Corneal tissue culture significantly modulates the transcriptional profile of human corneas. (A) The substantial effect of organ culture is illustrated by unsupervised cluster analysis using principal component analysis. PC: principal component. (B): Heatmap visualizing the 314 significantly up- and 131 significantly downregulated genes by tissue culture. The z-score represents a gene’s expression in relation to its mean expression by standard deviation units (red: upregulation, blue: downregulation). (C): Readplot visualizing differentially expressed genes (DEG) between corneas with and without culture. The top 10 DEG per group are labeled. (D): Functionally grouped network analysis of enriched Gene Ontology biological processes, reactome, KEGG, and Wiki pathways in which the DEG were involved in. Enriched terms are visualized as nodes being linked based on their kappa score, which indicates the similarity of the genes linked to them. The node size represents the term enrichment significance (see legend). Representative terms of each group are labeled. The pie charts visualize the percentage of up- and downregulated genes. (E) The top ten DEG, which were selected based on the absolute value of the log2 fold change, are visualized for each subnetwork from (D). The height of the bar corresponds to mean expression and the error bar represents standard deviation. (F) Changes of expression in dependence of time in organ culture for genes of each subnetwork from (E).
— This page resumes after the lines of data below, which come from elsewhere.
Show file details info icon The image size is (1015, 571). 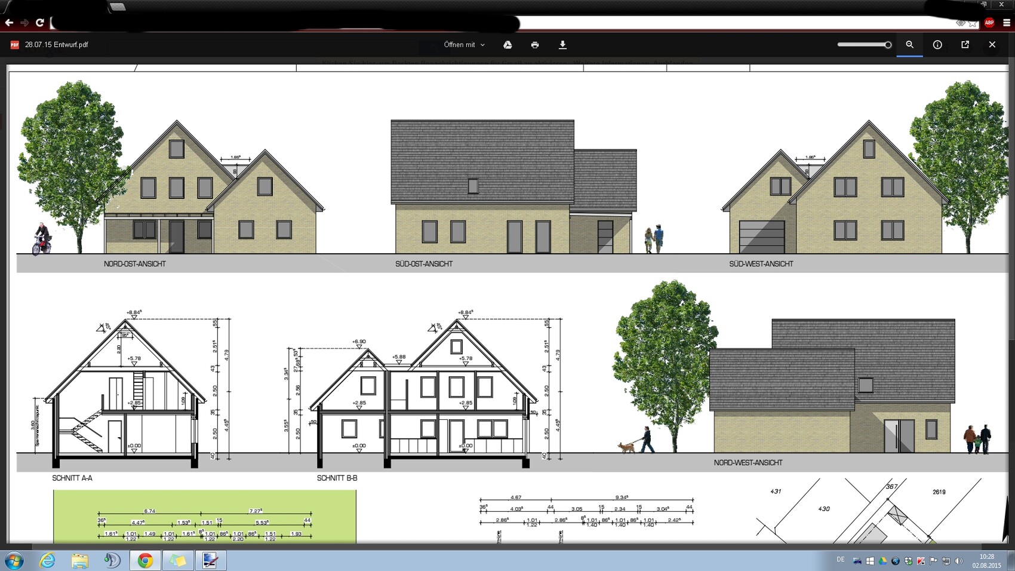937,45
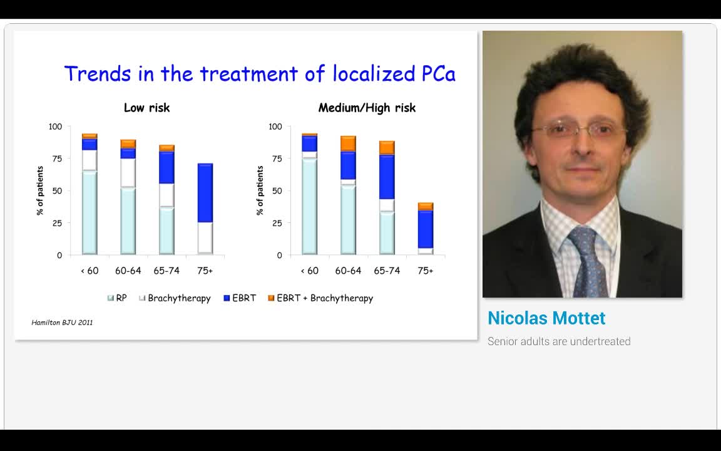
Task: Click the RP legend color swatch
Action: coord(111,298)
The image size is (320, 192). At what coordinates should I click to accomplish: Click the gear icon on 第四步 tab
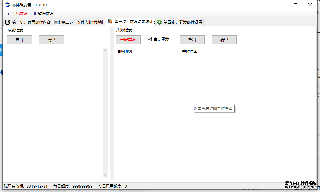pyautogui.click(x=159, y=22)
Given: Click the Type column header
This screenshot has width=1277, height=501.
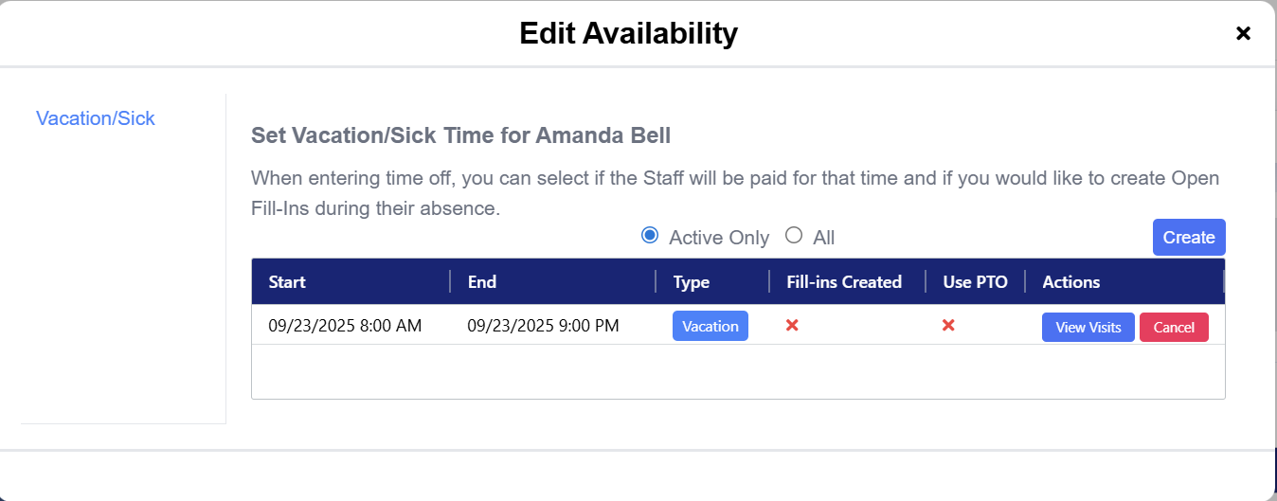Looking at the screenshot, I should tap(692, 281).
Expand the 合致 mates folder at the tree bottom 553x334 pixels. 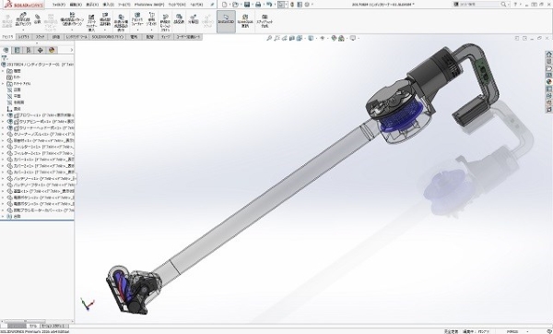3,217
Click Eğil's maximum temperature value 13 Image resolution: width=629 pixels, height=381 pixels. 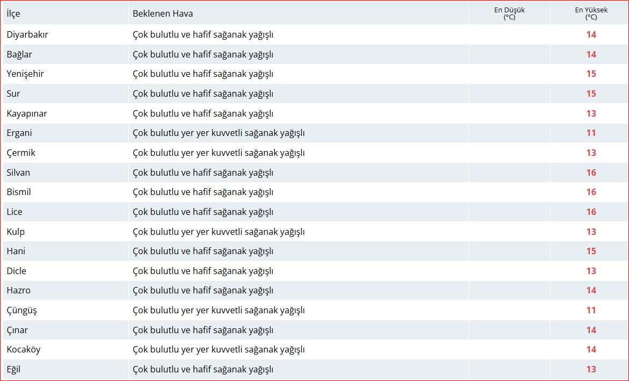[x=591, y=369]
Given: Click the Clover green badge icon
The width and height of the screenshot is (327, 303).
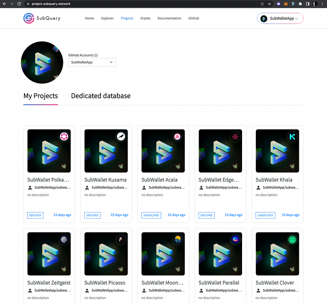Looking at the screenshot, I should [x=292, y=240].
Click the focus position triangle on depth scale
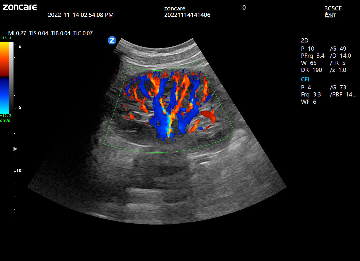This screenshot has width=360, height=261. [x=15, y=149]
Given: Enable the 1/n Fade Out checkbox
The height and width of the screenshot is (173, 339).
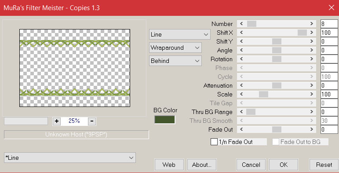Looking at the screenshot, I should pos(214,142).
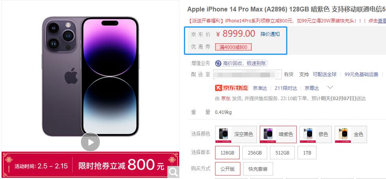Play the product video
The width and height of the screenshot is (386, 179).
point(90,142)
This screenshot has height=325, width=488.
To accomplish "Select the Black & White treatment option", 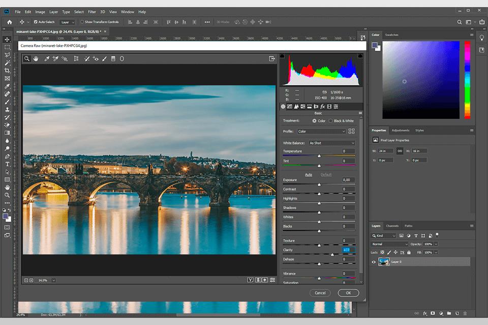I will point(330,121).
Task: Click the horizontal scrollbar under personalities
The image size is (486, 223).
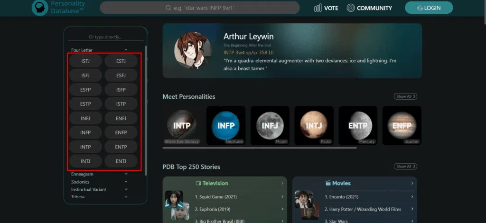Action: (x=259, y=148)
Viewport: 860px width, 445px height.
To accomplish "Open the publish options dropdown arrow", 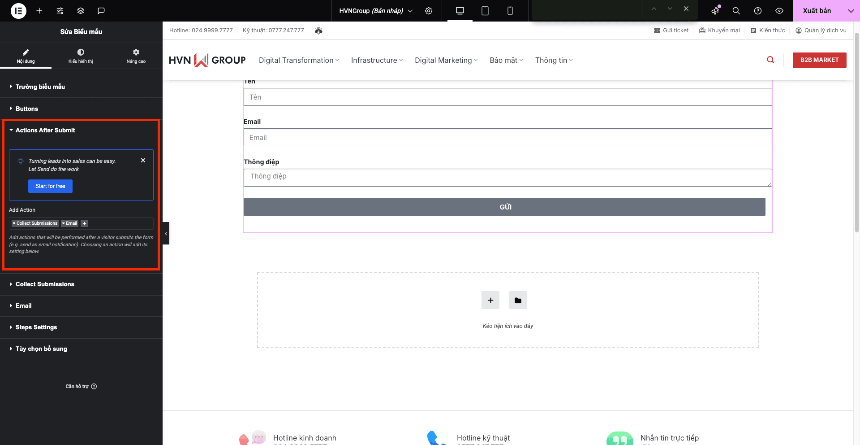I will click(x=851, y=11).
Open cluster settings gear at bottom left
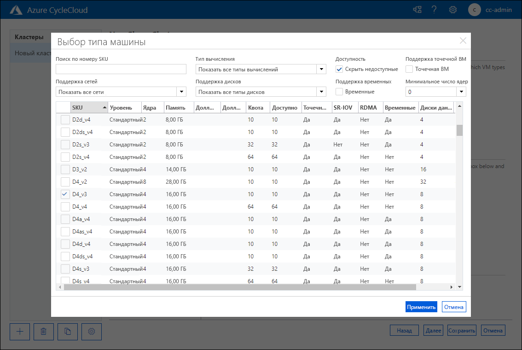 (x=92, y=331)
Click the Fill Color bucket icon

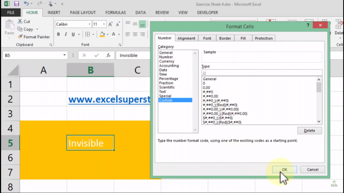[102, 34]
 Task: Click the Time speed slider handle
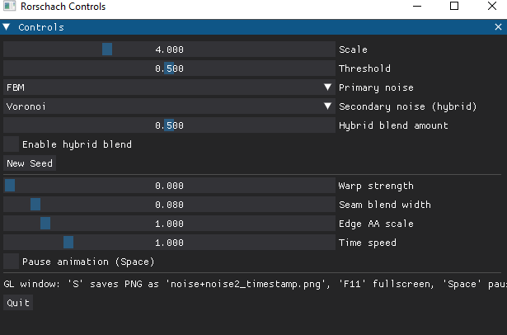[x=68, y=243]
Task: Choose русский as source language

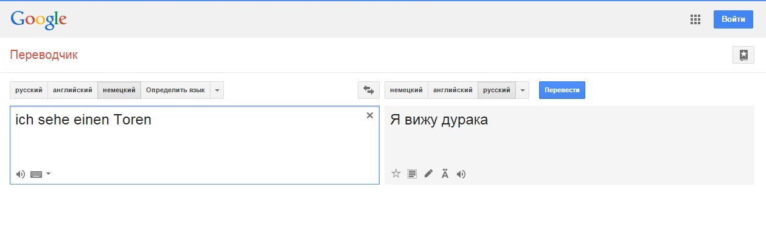Action: point(29,90)
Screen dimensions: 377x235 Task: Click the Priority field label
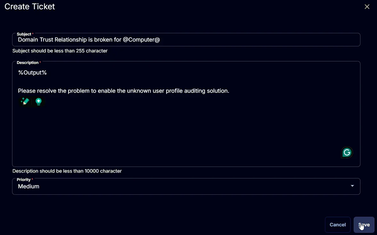[24, 180]
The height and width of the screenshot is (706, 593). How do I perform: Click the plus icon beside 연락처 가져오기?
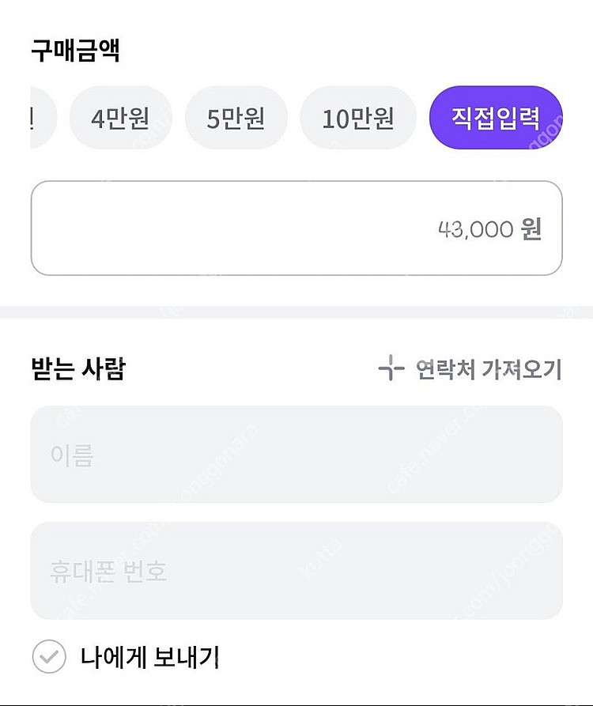[391, 368]
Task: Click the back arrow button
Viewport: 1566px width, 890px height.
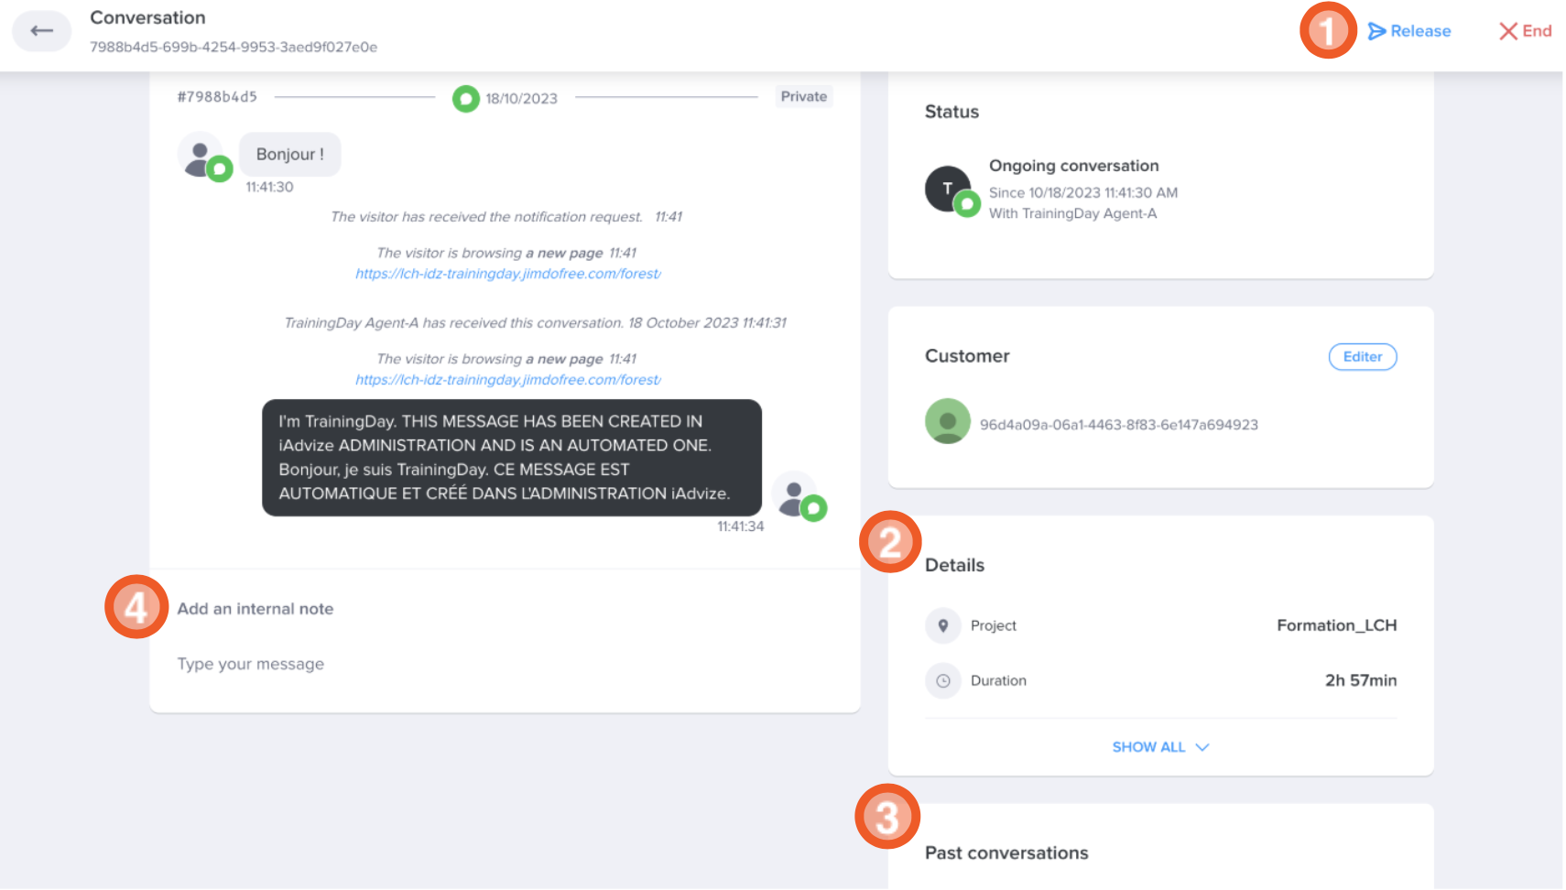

Number of samples per group: without culture, 3; short culture time, 1; intermediate culture time, 4; long culture time, 2.

Figure 3

Corneal tissue culture significantly modulates the corneal cellular composition. (A): Impact of tissue culture on the expression profile of corneal cell type-specific marker genes, as previously determined by single-cell RNA sequencing. The number of marker genes for each cell type is shown within the plot. (B): The top five differentially expressed cell-type-specific marker genes are visualized for the most affected cell types. The height of the bar corresponds to mean expression and the error bar represents standard deviation.

Figure 4

The corneal immune cell profile significantly changes in tissue culture in a time-dependent manner. (A): Immune cell profile of cultured human corneas characterized by cell-type enrichment analysis using xCell. The tool uses gene expression profiles of several immune cell types to calculate cell type enrichment scores. Each row represents one cell type, and each column represents one sample. The analysis revealed a significant influence of the culture in a time-dependent manner. Time in culture: short, 21 days; intermediate, 35–42 days; long, 56–57 days. (B): The influence of time in culture on the immune cell profile is illustrated by four immune cell populations.